Проводить сию реформу в жизнь и стал министр народного просвещения Сергей Уваров. Именно при нём возникло полуофициальное деление евреев на «полезных» и «бесполезных». К числу «полезных» относились «маскилим»: на них-то и делало ставку правительство Николая I. Министр Уваров, не найдя в Отечестве «русского Мендельсона», привлёк к делу просвещения немецкого еврея Макса Лилиенталя (1815-1882) и вёл переписку с иудеями Европы, чтобы выписать из-за кордона учителей для будущих еврейских школ. И можно себе представить, какой музыкой для его ушей стало неожиданное известие о появлении здесь, в Вильно, своего русского еврея, стремящегося к высшему образованию! Именным приказом он санкционирует зачисление Мандельштама в Московский, а затем и в Петербургский университеты, причём внимательно следит за его академическими успехами.

Л. И. Мандельштам. Стихотворения. М., 1841. Титульный лист.

Впрочем, соученики Леона были озадачены тем, что еврей оказался в русском учебном заведении. «“Еврей”, – следовательно, не могу иметь желание образовываться, чистого желания, без какой-то корыстной цели», – передаёт он их логику и продолжает: «Они меня спрашивают, к чему мне учиться… Я сначала не понимал этого вопроса и глупо глядел спрашивающим в глаза; потом я хотел было отвечать, что желаю сделаться поэтом, что было бы ещё глупее, но в моём недоумении я слышал другой вопрос, что, может быть, я хочу быть учителем, – и он мне служил ответом на первый вопрос». Впрочем, для Леона мотивы университетского образования были самоочевидны: он искал просвещения, знания и самосовершенствования и хотел лишь «слушать скромно и покорно, как младенец, беседы и рассказы о науках и поэзии». Он будет вновь и вновь повторять: «Если рок, лишавший меня до сих пор радости домашнего счастья, позволит мне способствовать правительству в образовании и просвещении русских евреев, я не буду жаловаться на судьбу, создавшую меня сыном этой нации».

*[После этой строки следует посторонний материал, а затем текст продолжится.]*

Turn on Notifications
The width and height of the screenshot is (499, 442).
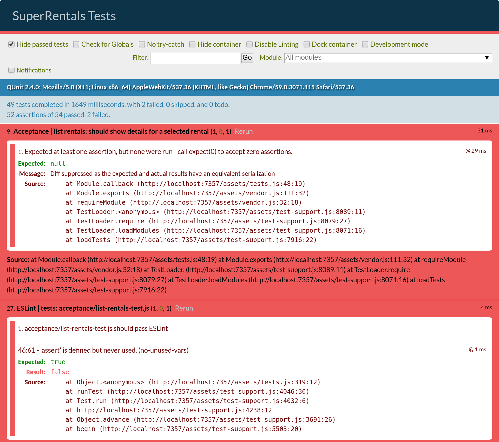pyautogui.click(x=11, y=70)
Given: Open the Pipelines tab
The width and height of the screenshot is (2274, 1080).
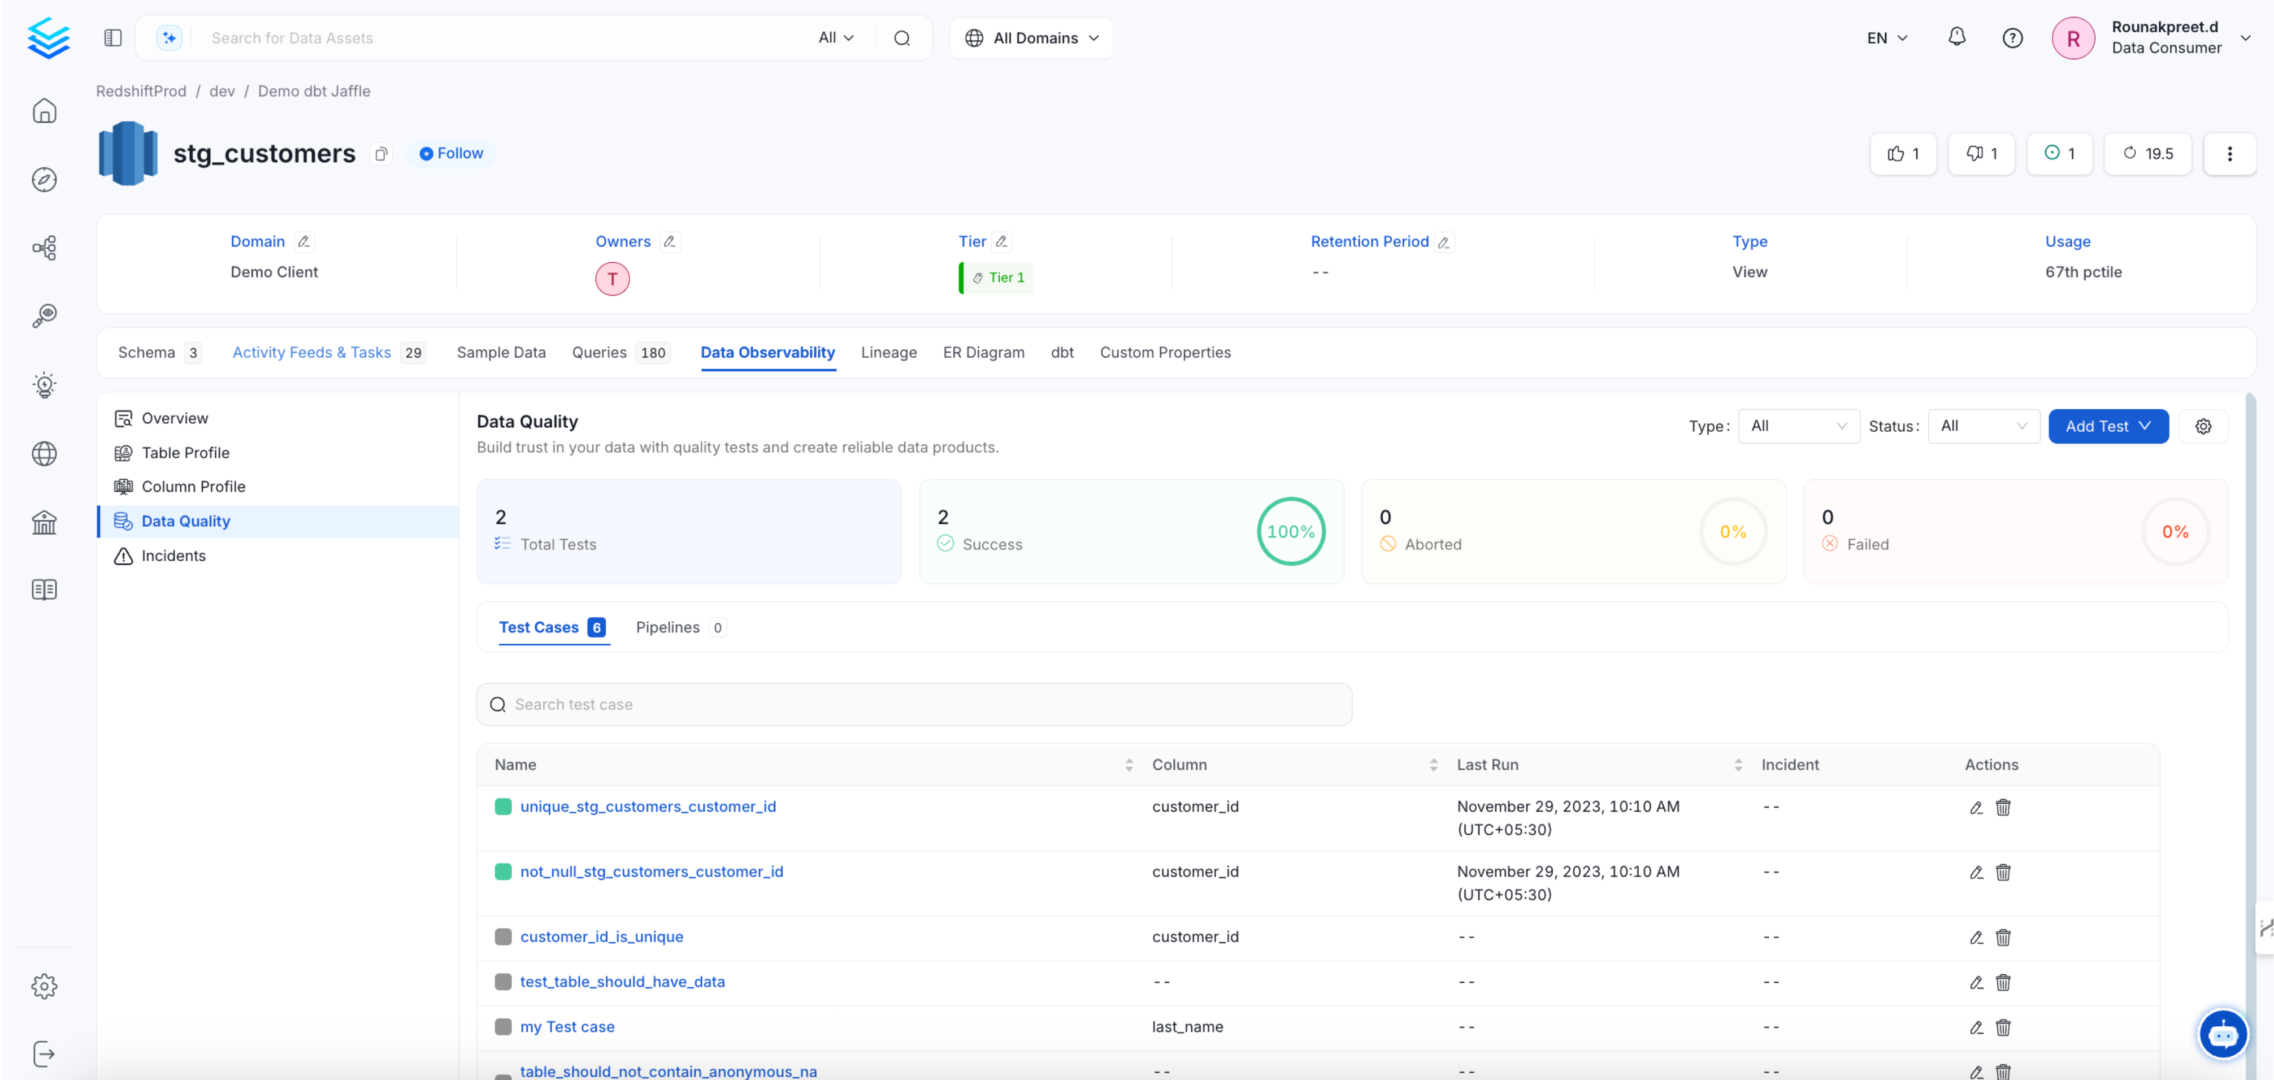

Будучи натурой сложной, Леон совмещал в себе склонность к наукам с мечтательностью. По прибытии в Первопрестольную он вскоре дебютирует и как сочинитель: издаёт за счет неизвестного благотворителя книгу «Стихотворения Л. И. Мандельштама» (М., 1841). Это издание интересно уже тем, что является первым поэтическим сборником на русском языке, написанным еврейским автором.

Сохранилось письмо Мандельштама некоему Александру Васильевичу (не он ли спонсировал это издание?), где Леон раскрывает творческий замысел книги, её цель и читательское назначение. Он говорит здесь о несовершенстве своего творения и просит критиков указать ему на «ошибки в выражениях, в размере, в слоге» и т. д. Но исключительно важен и значим пафос этого произведения. Вот что говорит об этом сам Мандельштам: «Я смотрю на свои стихи как на перевод с еврейского, перевод мысленный и словесный…; мрачный мученический призрак духа без тела, так же, как иудаизм, вьётся по ходу моего сочинения… Вы найдёте [здесь] ту пылкую страсть, те болезненные стоны, свойственные “несчастным изгнанникам мира”».

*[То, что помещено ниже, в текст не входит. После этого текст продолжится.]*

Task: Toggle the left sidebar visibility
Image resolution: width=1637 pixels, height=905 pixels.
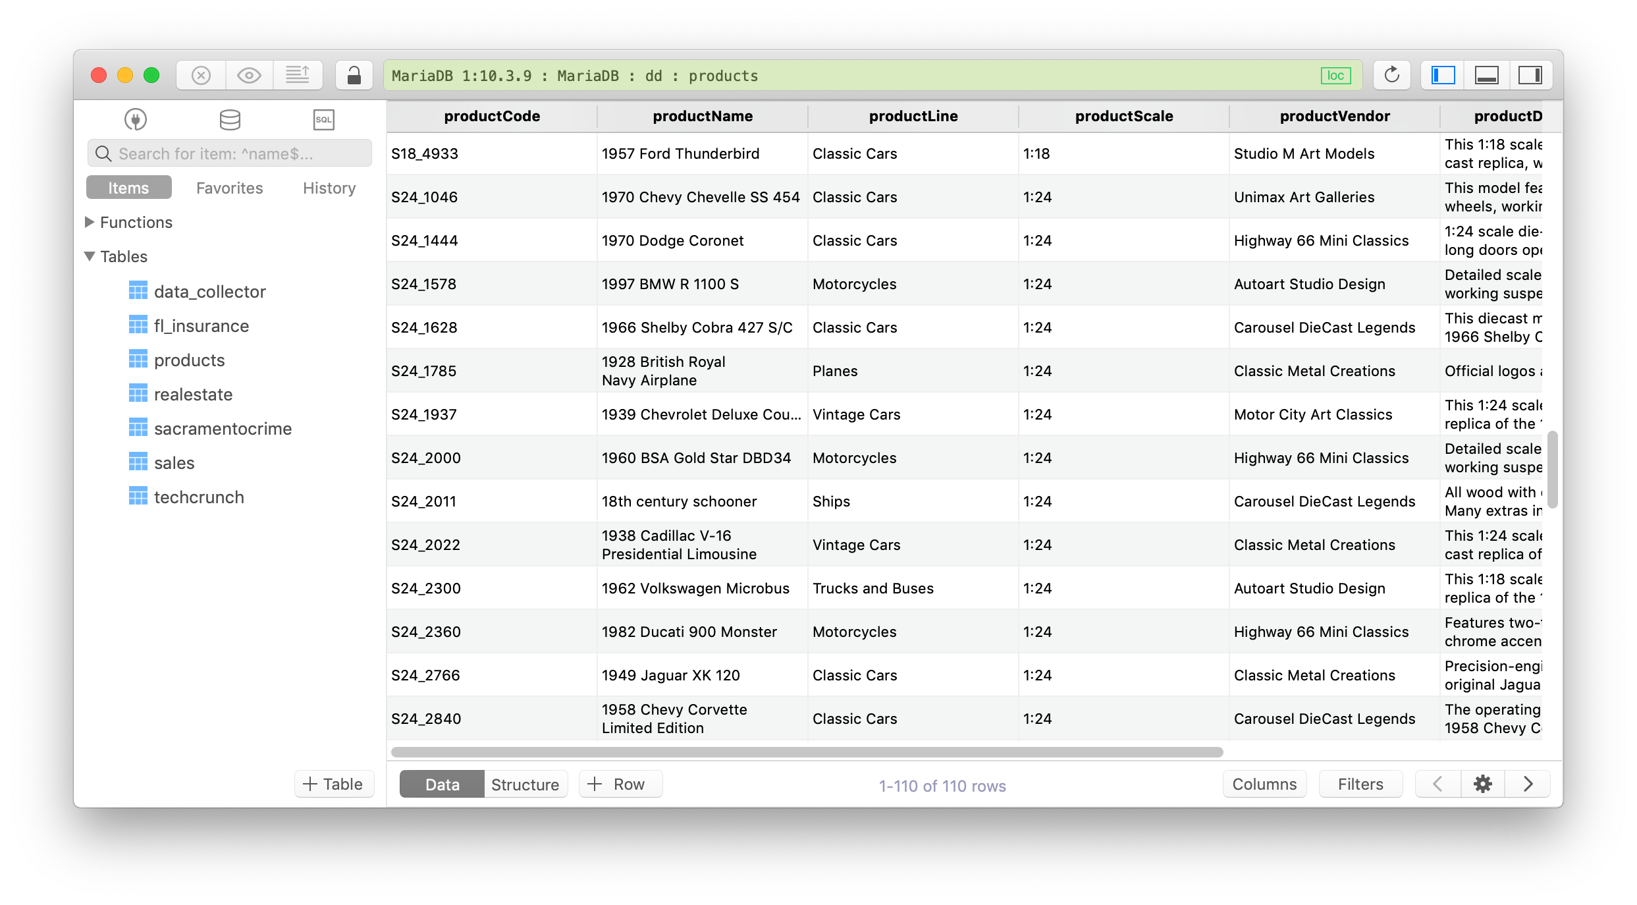Action: point(1441,74)
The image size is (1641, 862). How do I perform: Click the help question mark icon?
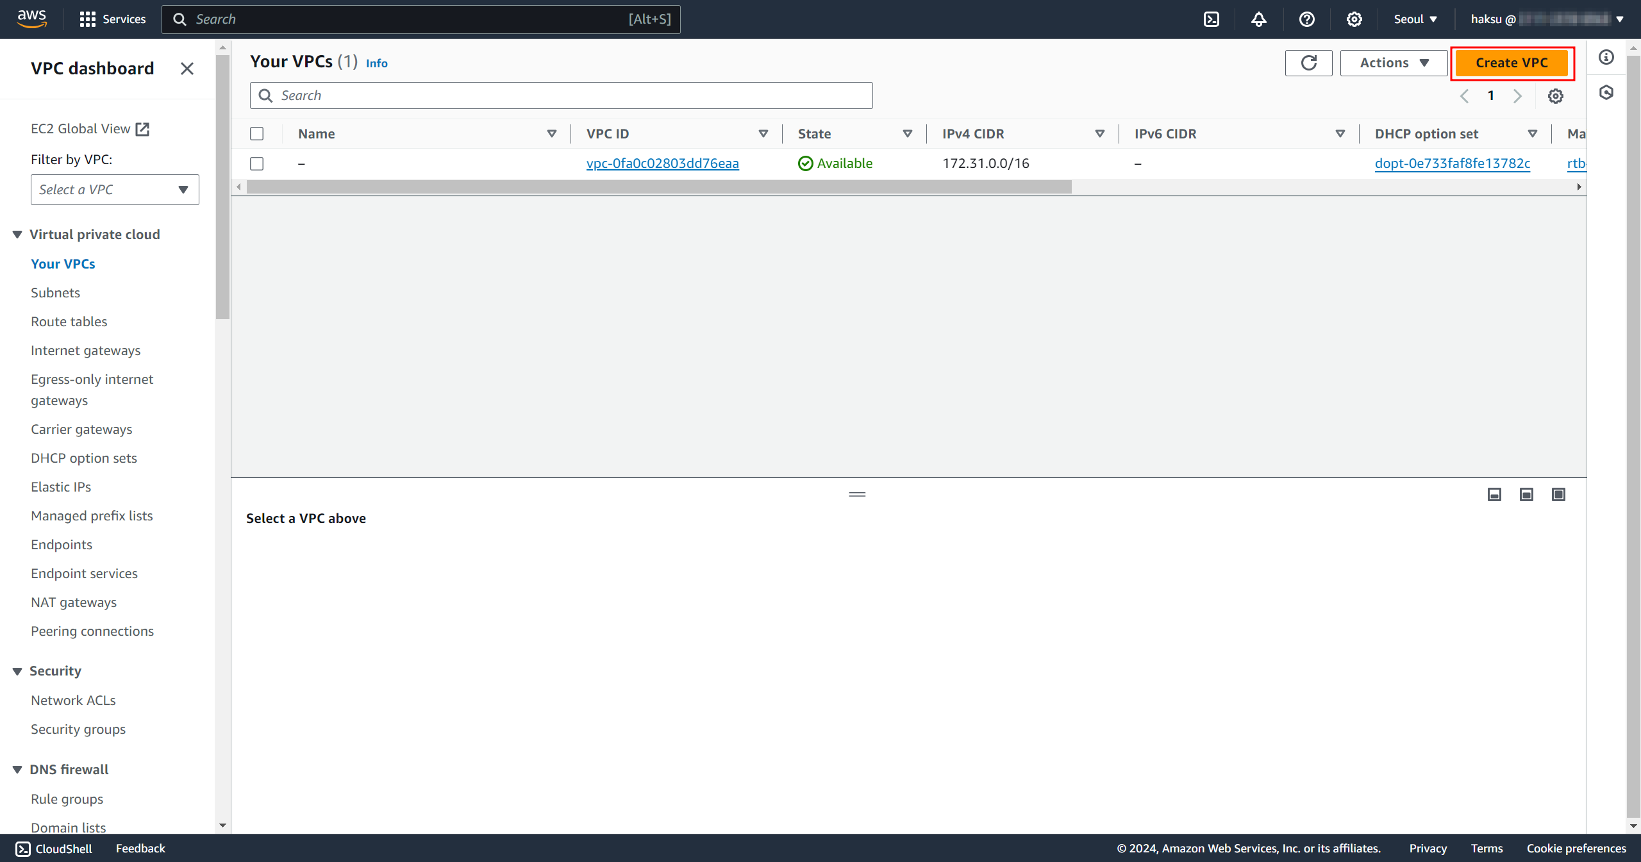(1306, 19)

Создатели современной «Краткой Еврейской Энциклопедии» восприняли эти слова в буквальном смысле и заключили, что стихотворения переведены с древнееврейского языка. На самом же деле Мандельштам, владевший русским вполне свободно, имел в виду совсем другое: речь шла об особом еврейском духе, коим проникнуты произведения сборника (автор так и называет их «плодами моего духа»). Он тем самым подчёркивает, что книга его – не столько достояние русской словесности, сколько часть русскоязычной еврейской культуры. В этом смысле он не мог не ощущать себя преемником писателя-еврея Льва Неваховича, автора сочинения «Вопль дщери иудейской» (1803), написанного на русском языке в защиту соплеменников. «Это [моё] сочинение, – резюмирует Мандельштам, – как редкость со стороны русского еврея, может подать повод к разным беседам о моей нации, и если б можно было одолжить моих единоверцев несколькими словами защиты и утешения!» Он гневно порицает здесь тех русских романистов и сатириков, которые стремятся «унизить евреев перед глазами света». Достаточно вспомнить карикатурное изображение иудеев в произведениях Николая Гнедича (1784-1833), Фаддея Булгарина (1789-1859), Ивана Лажечникова (1792-1869), да и Николая Гоголя (1809-1852), чтобы понять, что подобные обвинения имели под собой серьёзные основания.